Goal A:
Answer these questions from the ARCO page below, one line each, marked the same way.
(i) Which daemon keeps the ARCO DB updated and cleaned?
(ii) On which host is the ARCO MySQL DB hosted?
(iii) Which file does Nagios check for freshness to tell whether that daemon is alive?
Goal B:
Decide whether each statement agrees with the ARCO page below. Answer yes or no, and quote the words from the page that settle it.
(i) The ARCO DB is usually consulted through the ARCO Web Console.
(ii) sgedbwriter eventually deletes the reporting file.
(iii) Running SELECTs against the ARCO DB gives less detailed reports than qacct.

Sun Grid Engine MySQL DB - ARCO

Apart from running qacct on the CLI an SGE Admin can check the cluster usage by running SELECTs vs the ARCO MySQL DB hosted on t3ce02; that will produce more detailed reports than qacct; the ARCO DB gets constantly updated with new rows ( both raw values and values derived from the raw values ) and cleaned of old rows, both operations are made by the Java daemon sgedbwriter.
Here is the official Oracle Grid Engine Website

but consider that we usually consult the ARCO DB by a direct mysql session without interacting with the ARCO Web Console that's very old and slow, so you can safely avoid to fully understand the Web Console logic.

sgedbwriter is started as a normal init service and in the remote past it was found dead many times as pointed out by https://t3nagios.psi.ch/nagios/cgi-bin/extinfo.cgi?type=2&host=t3ce02&service=SGE+ARCO+file+dbwriter+log ; so maybe you'll have to restart it:

/etc/init.d/sgedbwriter.p6444 start

sgedbwriter uses the following files:

/gridware/sge/dbwriter/lib/mysql-connector-java.jar   <-- to connect to MySQL by Java
/gridware/sge/default/common/reporting  <--- Sun Grid Engine will create and constantly update the reporting file with new usage info, sgedbwriter will analyze it, fill accordingly the ARCO DB and eventually will delete the reporting file.
/gridware/sge/default/common/dbwriter.conf
/gridware/sge/dbwriter/database/mysql/dbwriter.xml
/gridware/sge/default/spool/dbwriter/dbwriter.log   <--- Nagios constantly check its freshness to understand if sgedbwriter is alive or not.

How to run a SQL query

If everything work ok then you can run a query like:

[root@t3ce02 ~]#  mysql --defaults-extra-file=/root/arco_read_my.cnf -u arco_read -D sge_arco -h t3ce02 --execute="SELECT date_format(time, '%Y-%m-%d') AS day, sum(completed) AS jobs FROM view_jobs_completed WHERE time > (current_timestamp - interval 1 year) GROUP BY day"
+------------+-------+
| day        | jobs  |
+------------+-------+
| 2012-07-17 |  5501 | 
| 2012-07-18 |  1161 | 
| 2012-07-19 |  1165 | 
| 2012-07-20 |  2848 | 
| 2012-07-21 |  1097 | 
| 2012-07-22 |   805 | 
...

Dataset rows:
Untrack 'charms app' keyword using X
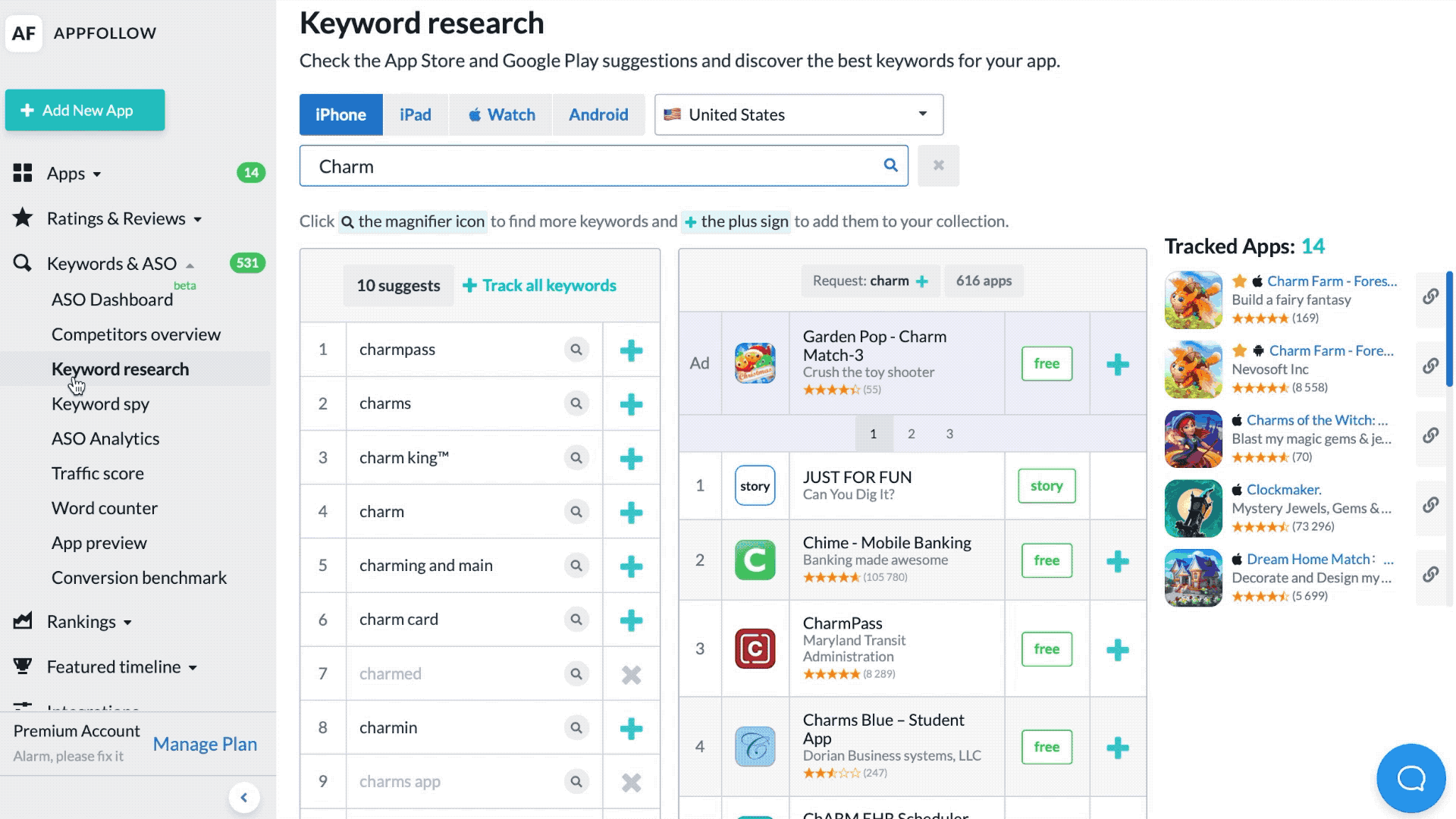Screen dimensions: 1456x819 pyautogui.click(x=631, y=782)
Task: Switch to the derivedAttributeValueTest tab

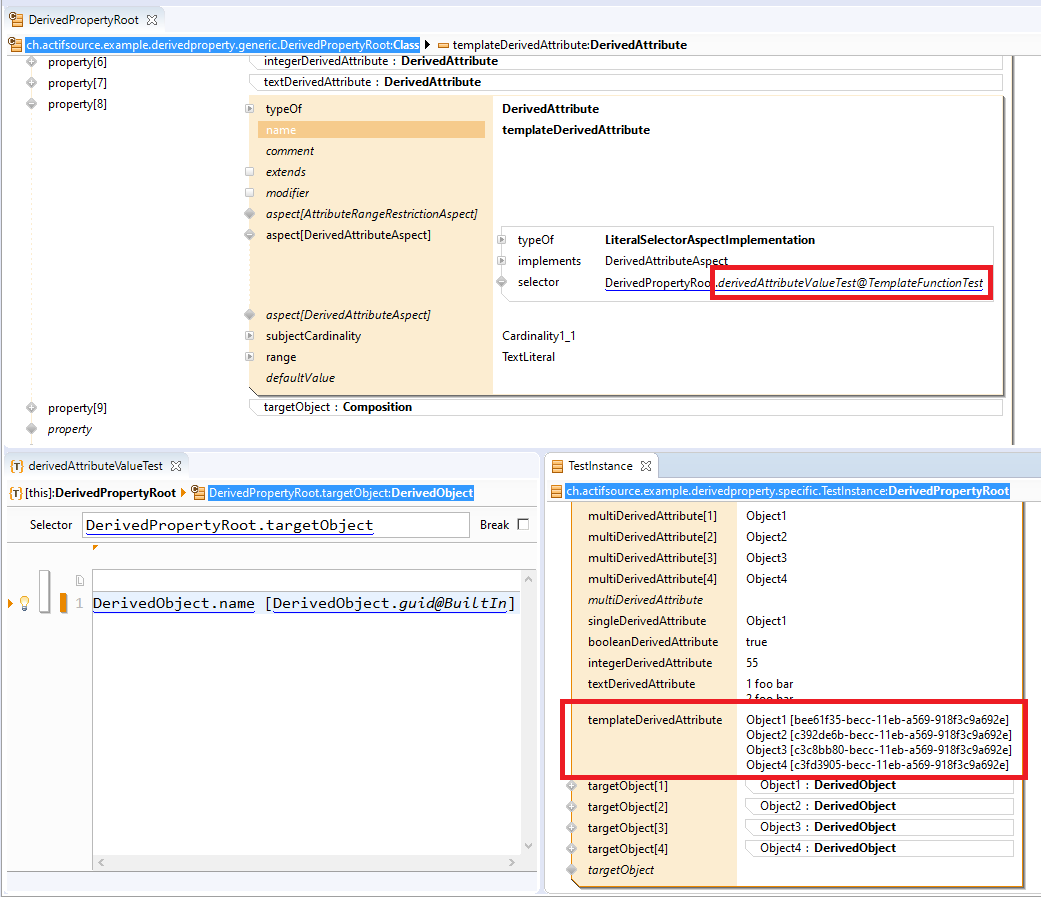Action: (94, 465)
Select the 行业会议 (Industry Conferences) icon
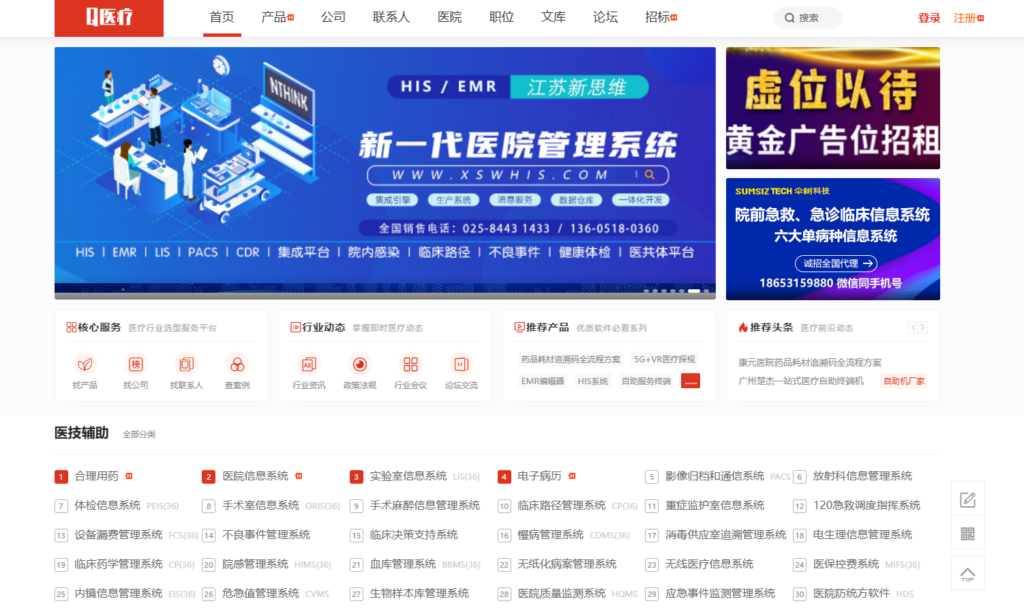The image size is (1024, 612). pos(409,364)
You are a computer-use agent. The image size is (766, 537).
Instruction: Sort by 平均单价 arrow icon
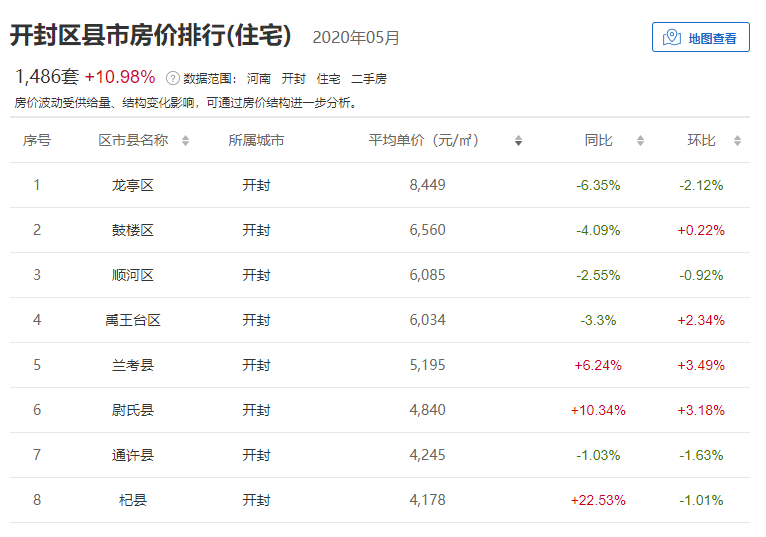(518, 141)
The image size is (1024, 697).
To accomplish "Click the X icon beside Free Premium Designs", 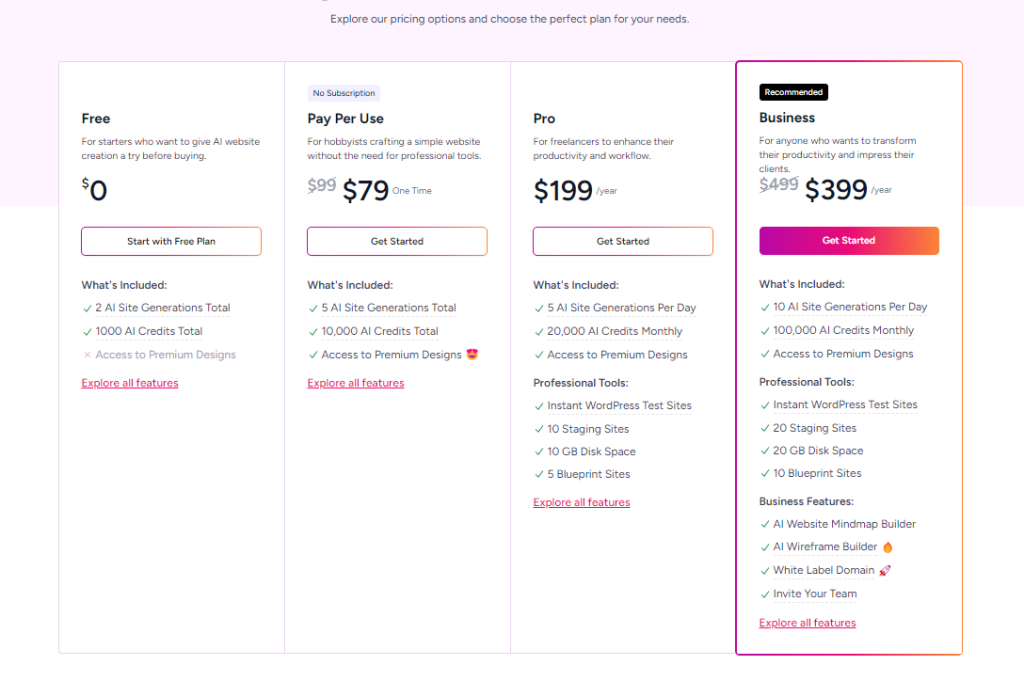I will [x=87, y=355].
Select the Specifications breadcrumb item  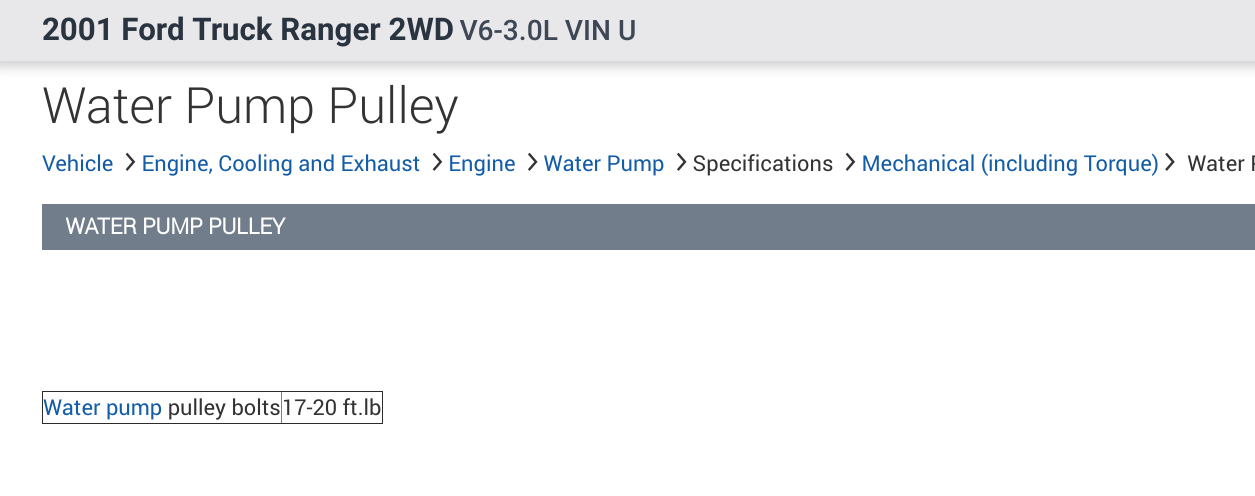(762, 164)
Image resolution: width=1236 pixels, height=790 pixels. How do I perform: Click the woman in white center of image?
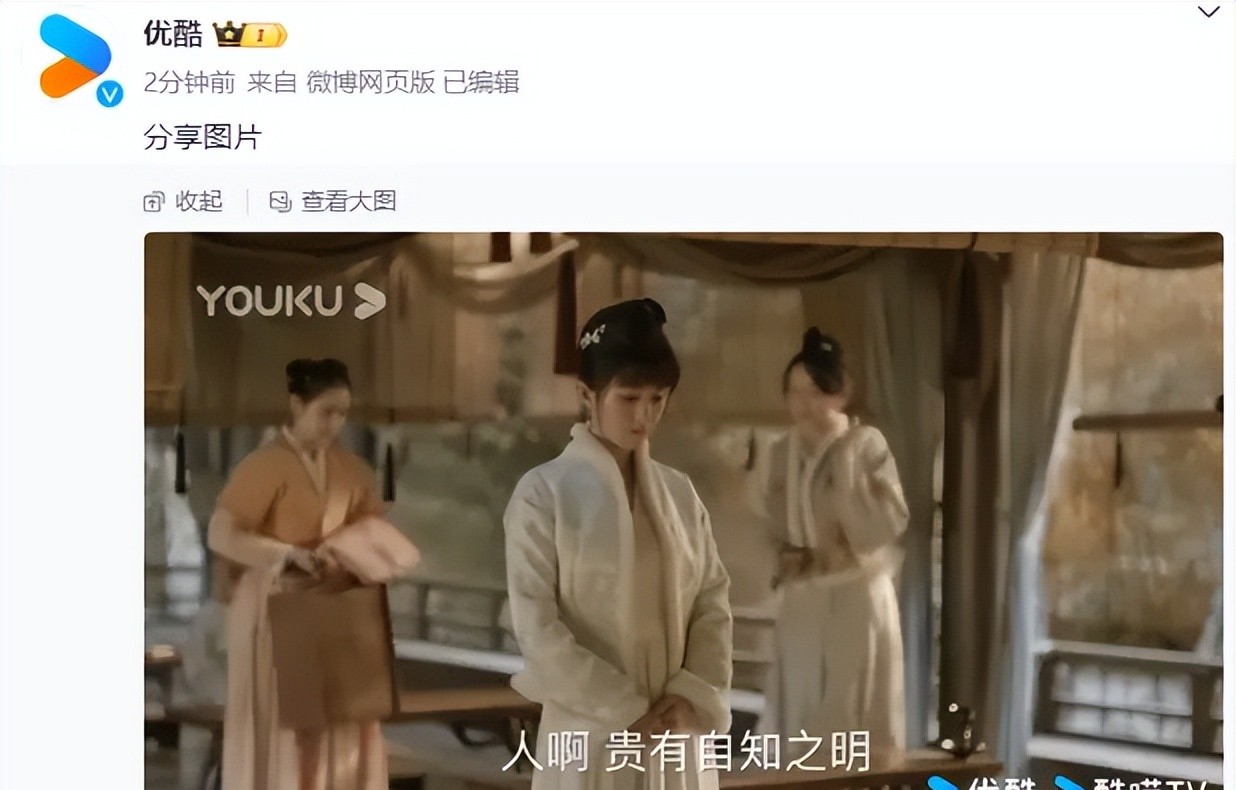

Final answer A:
(i) sgedbwriter, a Java daemon
(ii) t3ce02
(iii) /gridware/sge/default/spool/dbwriter/dbwriter.log

Final answer B:
(i) No: "we usually consult the ARCO DB by a direct mysql session without interacting with the ARCO Web Console"
(ii) Yes: "sgedbwriter will analyze it, fill accordingly the ARCO DB and eventually will delete the reporting file"
(iii) No: "that will produce more detailed reports than qacct"